3D models for melanoma γδ T cell-based immunotherapy

Immunotherapy, including immune checkpoint inhibitors (ICI), induces durable clinical responses in multiple human malignancies, as for melanoma, but the number of responding patients remains globally modest. The limited therapeutic efficacy of ICI depends on multiple factors, among which the immune suppressive features of the tumor microenvironment (TME) play a key role, and experimental models allowing access to the immune-hostile tumor milieu components may unravel how to overcome resistance and obtain full-fledged anti-tumor immunity. The establishment of 3D platforms able to predict clinical responses would permit investigating the functional roles of specific cell types and soluble factors during ICI or combination therapies to assess existing correlations between clinical and immunological response, predictive immune response baseline parameters and subtypes of unresponsive tumors.¹

In such a scenario, the new study by Ou et al.² sheds light on the usefulness of 3D models as preclinical platforms to study the therapeutic efficacy of adoptive immunotherapy based on the human γδ T cells, non-MHC-restricted T cells emerging as a valid alternative to conventional αβ T cells in melanoma.³

γδ T cell-based immunotherapy has been studied in solid tumors and hematological malignancies, but despite representing 15–25% of infiltrating cells as for melanoma, research investigating the immunotherapeutic potential of γδ T cells is still at preclinical level for this type of cancer.³ Higher frequencies of Vδ2 T cells in peripheral blood of melanoma patients are associated with increased overall survival,⁴ but their functional role in TME and their anti-tumor potential are still unexplored due to the lack of adequate preclinical models. Several studies reported the capacity of T and NK cells of infiltrating and killing tumor spheroids,^{5, 6} but the information for γδ T cells is scant. In their study Ou et al.² explore activation, tumor infiltration and killing activity of Vγ9Vδ2 T cells (also termed Vδ2 T cells) exogenously administered to different 3D platforms with increasing cellular complexity, i.e. unicellular melanoma spheroids, bicellular tumor-fibroblast spheroids, multicellular patient-derived spheroids and melanoma patient-derived organoids (MPDOs). By applying the diverse models, they show that γδ T cells are more efficient than αβ T cells in migrating and infiltrating melanoma spheroids, as well as the other 3D models; however, the exposure to inflammatory and immunosuppressive signals delivered by the TME, readily induces CTLA-4, PD-1 and PD-L1 upregulation, which leads to γδ T cell exhaustion, block of antitumor cytolytic activity and polarization into tumor-promoting effectors, thus contributing to melanoma progression.^{2, 7}

These data clearly indicate that, when facing TME, activated effectors undergo a hypo-responsive state that limits their functional properties and significantly impacts the initial strength of immune cells.

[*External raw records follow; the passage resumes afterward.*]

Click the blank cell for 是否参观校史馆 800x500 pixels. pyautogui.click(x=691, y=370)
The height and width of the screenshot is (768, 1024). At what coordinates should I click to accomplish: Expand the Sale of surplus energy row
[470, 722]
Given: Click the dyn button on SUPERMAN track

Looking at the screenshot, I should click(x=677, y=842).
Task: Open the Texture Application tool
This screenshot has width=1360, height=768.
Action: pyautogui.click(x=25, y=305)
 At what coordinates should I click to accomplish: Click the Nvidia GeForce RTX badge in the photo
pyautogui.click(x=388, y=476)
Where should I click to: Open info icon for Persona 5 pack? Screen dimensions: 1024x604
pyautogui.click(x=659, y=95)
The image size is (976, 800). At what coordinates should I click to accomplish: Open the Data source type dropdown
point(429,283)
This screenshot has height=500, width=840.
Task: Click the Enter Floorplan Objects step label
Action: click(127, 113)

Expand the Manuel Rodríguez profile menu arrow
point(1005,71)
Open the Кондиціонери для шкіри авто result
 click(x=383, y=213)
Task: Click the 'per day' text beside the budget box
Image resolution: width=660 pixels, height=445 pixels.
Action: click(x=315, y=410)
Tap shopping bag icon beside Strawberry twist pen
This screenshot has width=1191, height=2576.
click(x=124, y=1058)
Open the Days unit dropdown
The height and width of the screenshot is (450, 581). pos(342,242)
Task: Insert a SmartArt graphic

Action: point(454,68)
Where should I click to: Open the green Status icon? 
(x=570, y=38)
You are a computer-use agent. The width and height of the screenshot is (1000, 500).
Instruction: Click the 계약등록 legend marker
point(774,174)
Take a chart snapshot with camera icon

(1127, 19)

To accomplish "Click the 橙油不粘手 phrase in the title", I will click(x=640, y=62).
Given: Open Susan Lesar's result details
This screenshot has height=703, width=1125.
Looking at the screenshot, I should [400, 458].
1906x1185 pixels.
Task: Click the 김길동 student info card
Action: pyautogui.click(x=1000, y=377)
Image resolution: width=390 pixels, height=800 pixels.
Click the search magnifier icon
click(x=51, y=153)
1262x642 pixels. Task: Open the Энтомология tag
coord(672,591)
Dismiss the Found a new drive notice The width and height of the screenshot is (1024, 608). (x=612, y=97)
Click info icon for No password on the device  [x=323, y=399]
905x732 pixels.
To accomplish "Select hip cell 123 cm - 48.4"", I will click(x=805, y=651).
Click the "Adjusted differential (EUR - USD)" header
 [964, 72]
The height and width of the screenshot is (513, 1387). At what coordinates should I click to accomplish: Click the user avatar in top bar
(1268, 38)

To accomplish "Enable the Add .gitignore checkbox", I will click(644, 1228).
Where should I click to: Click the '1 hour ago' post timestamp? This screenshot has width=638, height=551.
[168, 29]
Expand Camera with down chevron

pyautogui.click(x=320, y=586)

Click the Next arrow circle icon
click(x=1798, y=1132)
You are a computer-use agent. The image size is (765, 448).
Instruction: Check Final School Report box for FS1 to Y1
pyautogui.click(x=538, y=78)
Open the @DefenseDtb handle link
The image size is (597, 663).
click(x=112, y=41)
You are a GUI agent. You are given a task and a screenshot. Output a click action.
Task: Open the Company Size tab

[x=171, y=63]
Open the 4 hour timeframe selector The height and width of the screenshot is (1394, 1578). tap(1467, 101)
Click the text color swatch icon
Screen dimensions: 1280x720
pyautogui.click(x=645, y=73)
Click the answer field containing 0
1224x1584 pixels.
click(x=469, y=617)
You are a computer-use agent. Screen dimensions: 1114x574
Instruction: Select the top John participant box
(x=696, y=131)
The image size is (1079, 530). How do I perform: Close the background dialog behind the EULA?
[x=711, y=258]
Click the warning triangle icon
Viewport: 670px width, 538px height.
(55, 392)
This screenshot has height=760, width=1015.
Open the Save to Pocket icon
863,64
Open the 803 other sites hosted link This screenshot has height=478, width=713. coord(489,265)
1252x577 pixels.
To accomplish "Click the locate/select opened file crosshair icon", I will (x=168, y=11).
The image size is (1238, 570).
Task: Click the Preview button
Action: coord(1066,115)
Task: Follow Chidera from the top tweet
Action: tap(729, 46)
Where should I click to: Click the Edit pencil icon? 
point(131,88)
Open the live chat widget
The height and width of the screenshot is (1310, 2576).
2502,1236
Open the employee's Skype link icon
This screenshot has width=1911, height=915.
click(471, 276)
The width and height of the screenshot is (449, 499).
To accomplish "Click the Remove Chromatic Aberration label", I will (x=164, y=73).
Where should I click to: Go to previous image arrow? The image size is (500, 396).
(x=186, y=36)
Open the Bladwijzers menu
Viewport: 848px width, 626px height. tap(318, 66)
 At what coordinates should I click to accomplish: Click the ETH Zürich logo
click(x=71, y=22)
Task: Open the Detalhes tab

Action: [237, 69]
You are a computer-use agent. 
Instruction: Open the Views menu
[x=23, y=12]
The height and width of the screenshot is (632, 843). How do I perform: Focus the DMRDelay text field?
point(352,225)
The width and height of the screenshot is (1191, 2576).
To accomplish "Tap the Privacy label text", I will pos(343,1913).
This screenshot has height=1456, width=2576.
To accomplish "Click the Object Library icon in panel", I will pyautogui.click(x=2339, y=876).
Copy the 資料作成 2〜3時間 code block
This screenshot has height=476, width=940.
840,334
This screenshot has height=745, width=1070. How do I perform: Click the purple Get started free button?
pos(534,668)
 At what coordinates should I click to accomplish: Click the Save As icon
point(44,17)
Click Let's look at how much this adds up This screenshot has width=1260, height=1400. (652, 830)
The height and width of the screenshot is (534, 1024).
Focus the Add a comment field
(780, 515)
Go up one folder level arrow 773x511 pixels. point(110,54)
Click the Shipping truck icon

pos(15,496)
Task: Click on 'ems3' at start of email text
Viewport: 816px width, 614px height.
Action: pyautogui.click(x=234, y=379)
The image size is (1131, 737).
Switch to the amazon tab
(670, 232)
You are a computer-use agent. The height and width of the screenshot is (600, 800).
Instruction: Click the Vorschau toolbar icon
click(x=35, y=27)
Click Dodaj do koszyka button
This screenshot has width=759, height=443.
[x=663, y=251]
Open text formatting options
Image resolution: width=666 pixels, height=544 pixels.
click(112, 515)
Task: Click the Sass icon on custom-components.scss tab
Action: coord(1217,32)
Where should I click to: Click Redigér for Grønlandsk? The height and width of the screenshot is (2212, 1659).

Indeed, when CTLA-4 and PD-1 ICI in combination are also added to the co-cultures, strong IFNγ production, potentiated γδ T cell infiltrate and immune-mediated tumor killing are detected. However, as also underlined by Ou et al.,² not all 3D models perform equally and may faithfully reproduce what occurs at patient's tumor site. Indeed, MPDOs are the only ones to represent native TME, with the presence of diverse antitumor as well as protumor factors, and the multiple and complex immune cell components. Spheroid/MPDO models also suited the testing of drugs that target epigenetic mediators sustaining immunosuppressive TME and their impact on reversing exhaustion, to ultimately restore anti-tumor activity of γδ T cells.² In particular, Ou et al. demonstrate that the epigenetic modifiers Entinostat and Vorinostat enhanced γδ T cell cytotoxicity and chemotaxis against MPDOs, through the downregulation of PD-1, upregulation of CXCR3/CD107a expression, IFNγ production in combination with the MICA/B upregulation and PD-L1 downregulation in melanoma cells.²

In sum, the results of the work by Ou et al.² provide an important rationale for γδ T cell-based immunotherapy to overcome immunotherapy resistance in melanoma patients. The authors encourage the establishment in the clinics of personalized ex vivo platforms to test immunotherapy efficacy, define prediction markers and develop combination strategies. Increased investment in this promising type of research could contribute to the design of optimal personalized treatments aimed at preventing or overcoming resistance onset in a patient-tailored manner, to ultimately improve clinical outcome.

CONFLICT OF INTEREST

The authors declare no conflict of interest.